Ahem May I have your attention please?!?!

I am officially sexually frustrated. Is that possible? To be single...and a virgin...(in, for the most part, EVERY way)...and sexually frustrated??? If so...then I am. I decided that this morning. I told Goo. The boys came over for breakfast...it was enjoyable. I have such a good time with them. We lounged on the porch (probably woke up my neighbors) and they ate...I was half asleep. I was...doing quite a bit to hold myself back. See...Andrew and James decided to walk across the street to the cement place...so I took that time to explain to Goo how much I wanted to floor Andrew. That's awful. This was the conversation...or close to it.
me: I'm sitting over here...and he's over there, and I"m holding back so much. I mean, I could floor him right now. I'd snap that boy in half.
(now these are things that I just don't say)
Goo: (laughs) I'd like to see that (referring to the fact that I'm tiny compared to Andrew)
me: (laughs) Ya. I'd be like, 'say my name BITCH!'
more laughs...then James and Andrew walked up fron the side of the house which makes me wonder just how much of the conversation they heard.

~ladies leave your man at home, the club is full of ballers and they pockets full grown~

So ya...they were playing around...and Goo decides it would be fun to pick up a large cement stepping stone and make Andrew catch it. He did...but scraped the crap out of his arm. I of course went straight into mommy mode...I wanted to run in the house and get the anteseptic spray and a bandaid...but he said he was fine. Even though he held his arm from that time until they left.
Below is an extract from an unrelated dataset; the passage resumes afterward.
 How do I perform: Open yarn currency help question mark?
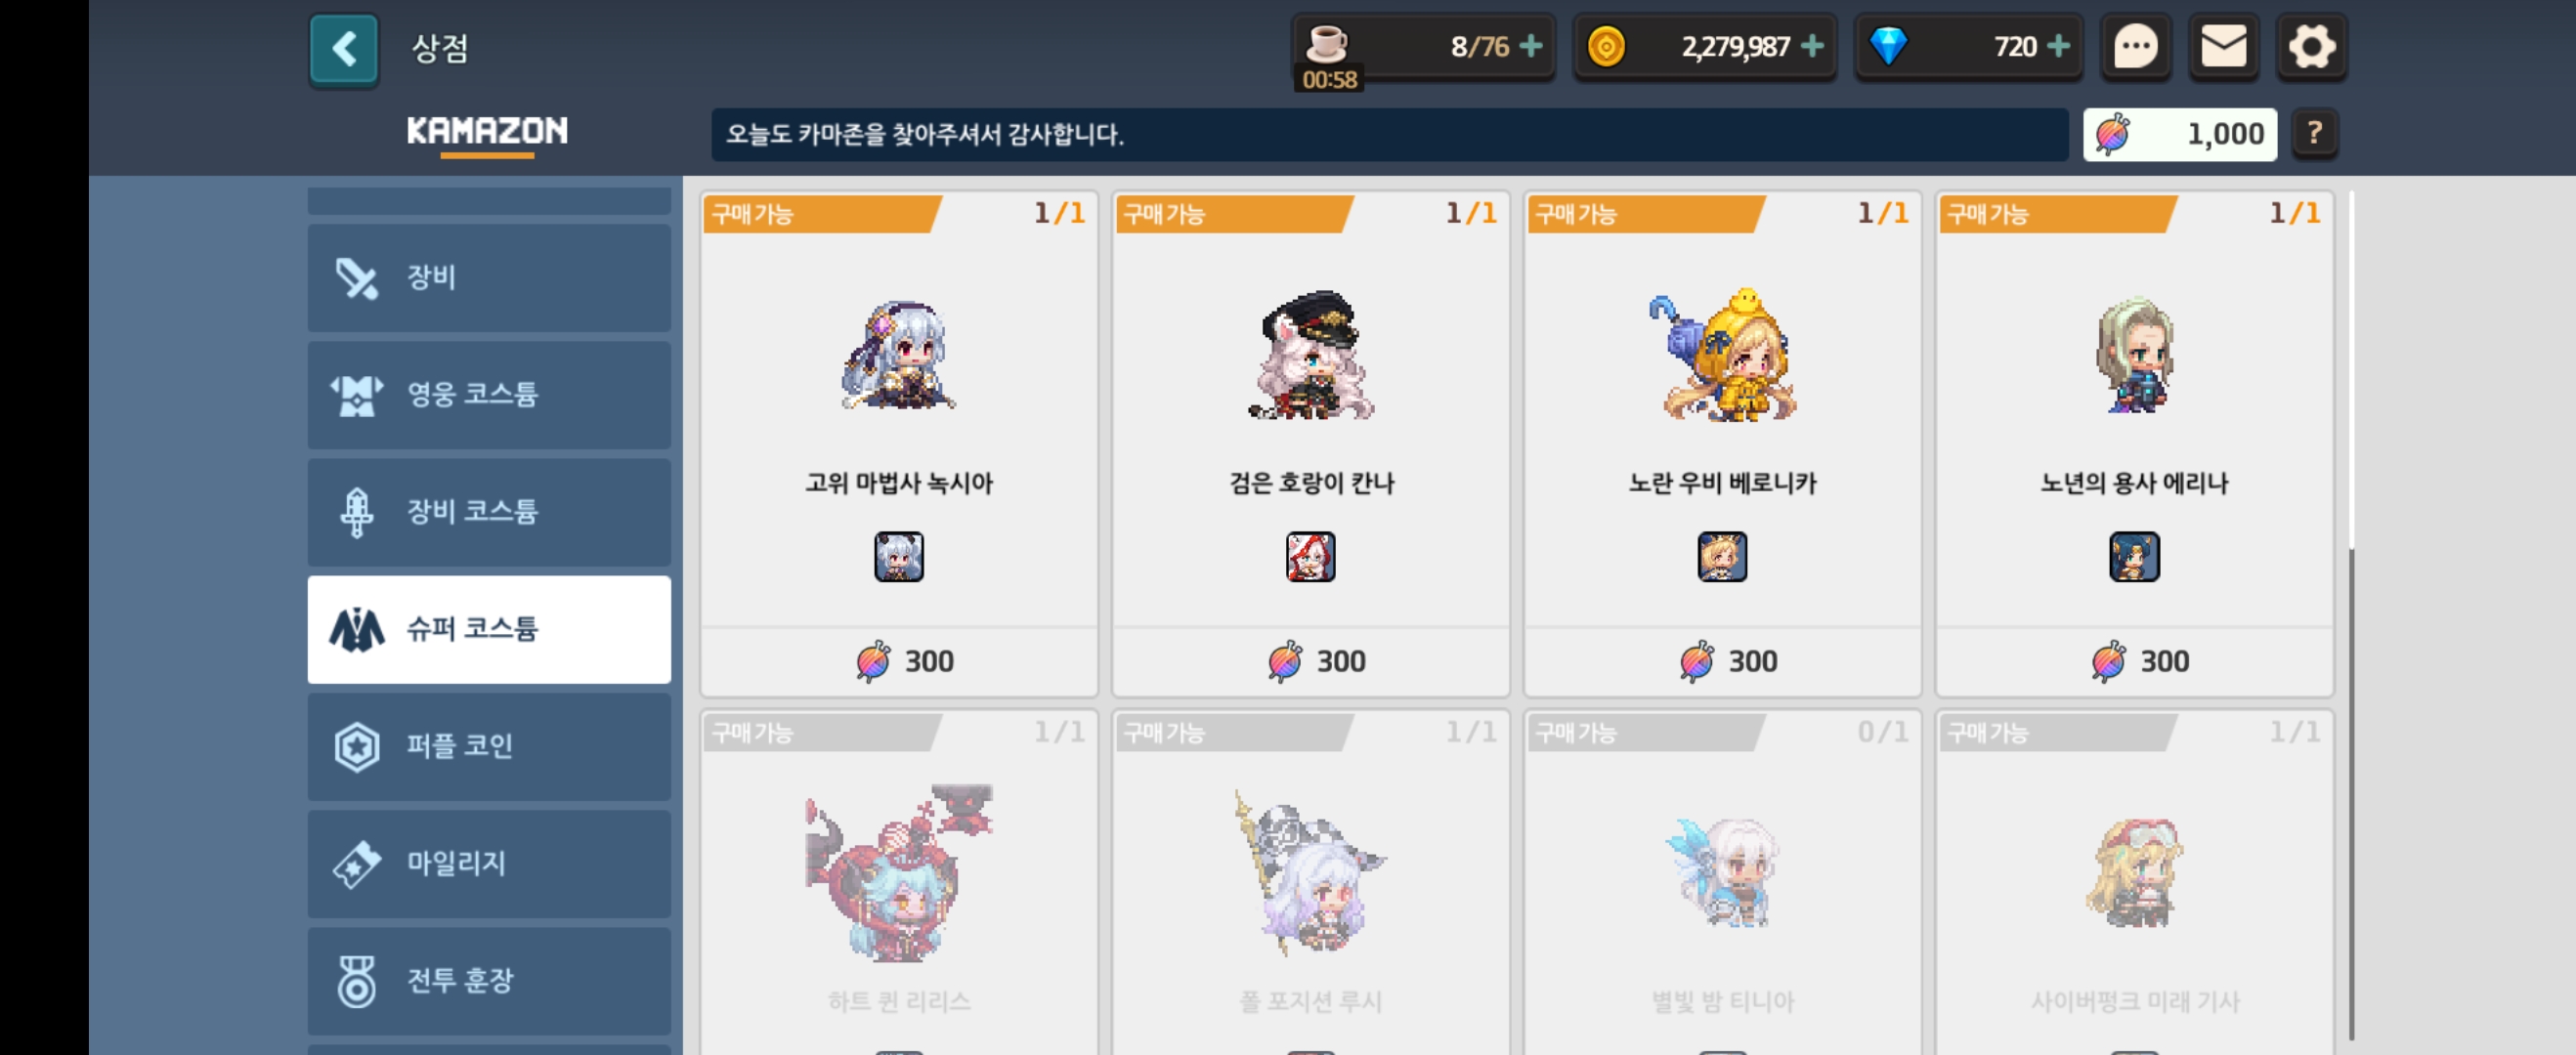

Right before they took off, we all were gathered around the cars...and I saw it had started to bleed (his arm) so I offered to get a bandaid again. but NO! He's too much of a man. So I offered to kiss it and make it better...this was my mistake. Because then I realized how much I wanted to do just that. So when it seemed as though he WANTED me to...I backed off. Not because I didn't want to...but because I was afraid that I would be able to contain myself. He sticks out his bottom lip...and whimpers...and I just...ya. I was 2 seconds from animal instinct. And I don't want things to be that way. Anyhow...they left. and I came in...and slept until 5:30 in the afternoon.
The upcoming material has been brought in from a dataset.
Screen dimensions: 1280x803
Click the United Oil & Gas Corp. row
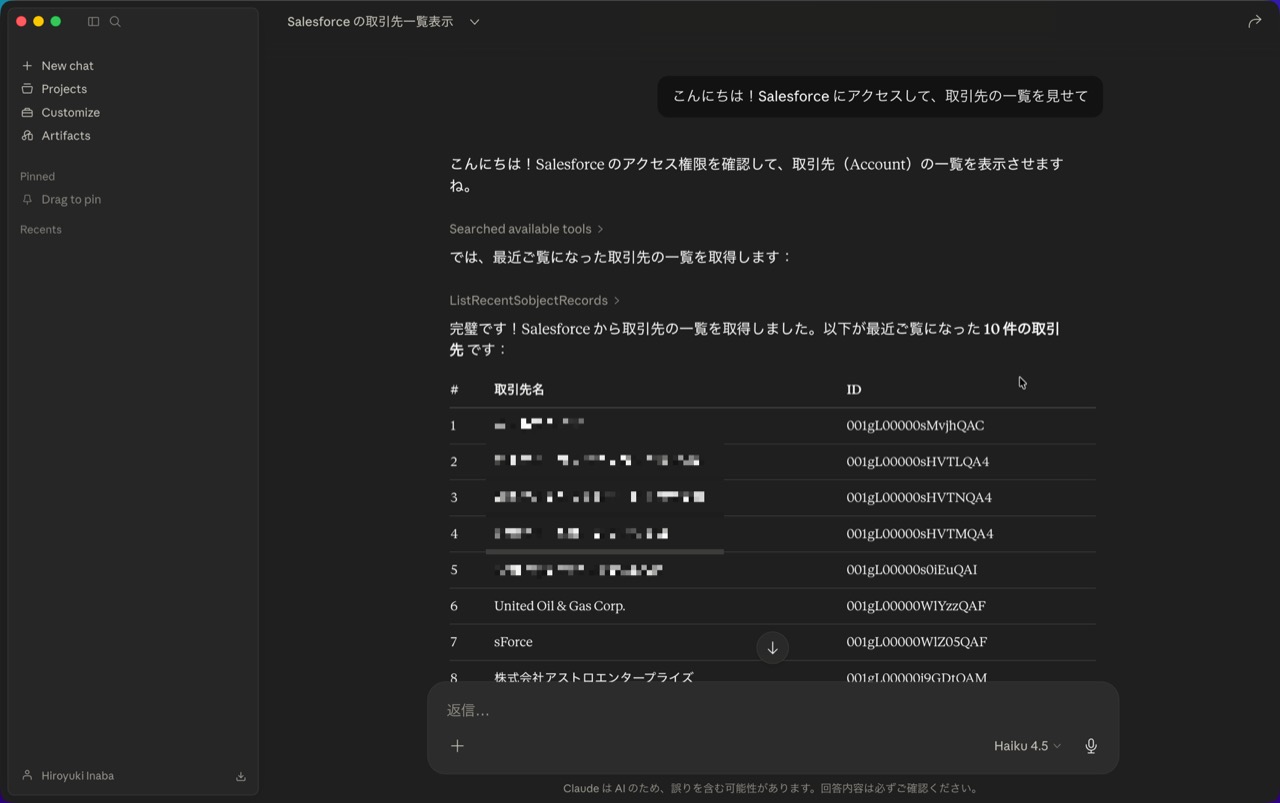click(x=559, y=605)

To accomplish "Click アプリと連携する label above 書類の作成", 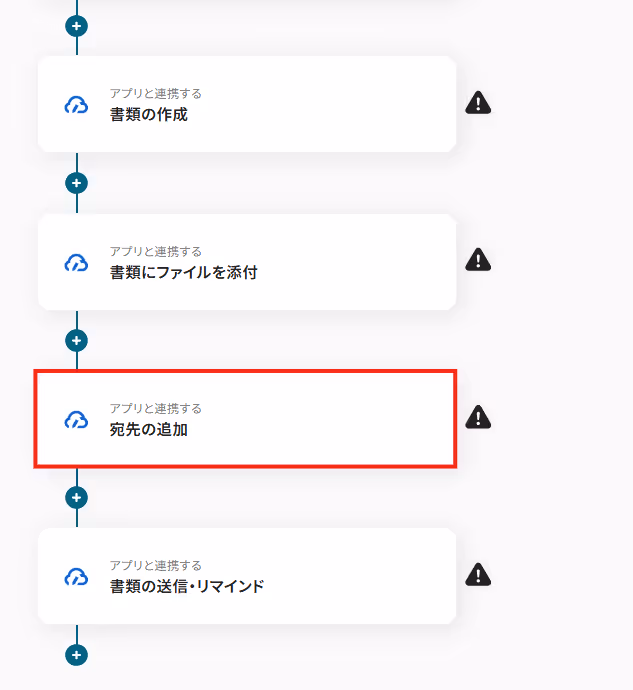I will 156,94.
~I always have to steal my kisses from you~

So I wake up...and find phone messages from Nicole...and Chris of all people. Guess what?!?! he and Heather broke up again...I guess right after he got off the phone with her...he called me. I don't understand why everytime he breaks up with his girlfriend...he calls me. It's just wrong. He calls because I listen to his problems. I told him flat out that Heather only breaks up with him so she can cheat on him...guilt free. It's ridiculous. Their whole realtionship is based on...nevermind! I'm tired of it. and honestly...he said, "I almost did something stupid." In other words...he almost came over here again. That's the LAST thing I need. We all know what happened the last time he and Heather broke up. ya...I'd rather not think about that. He always seems to come around. When I'm having problems with guys...and the vulnerability is through the roof. I mean...I cooked for them! For Pete's sake! What's wrong with me??? I want to be with Andrew. Like no one would believe. But he doesn't feel the same way. But then he's practically begging (ok...not begging) me to kiss his boo boo. and I'm getting all...crazy about it. UGH! I give up.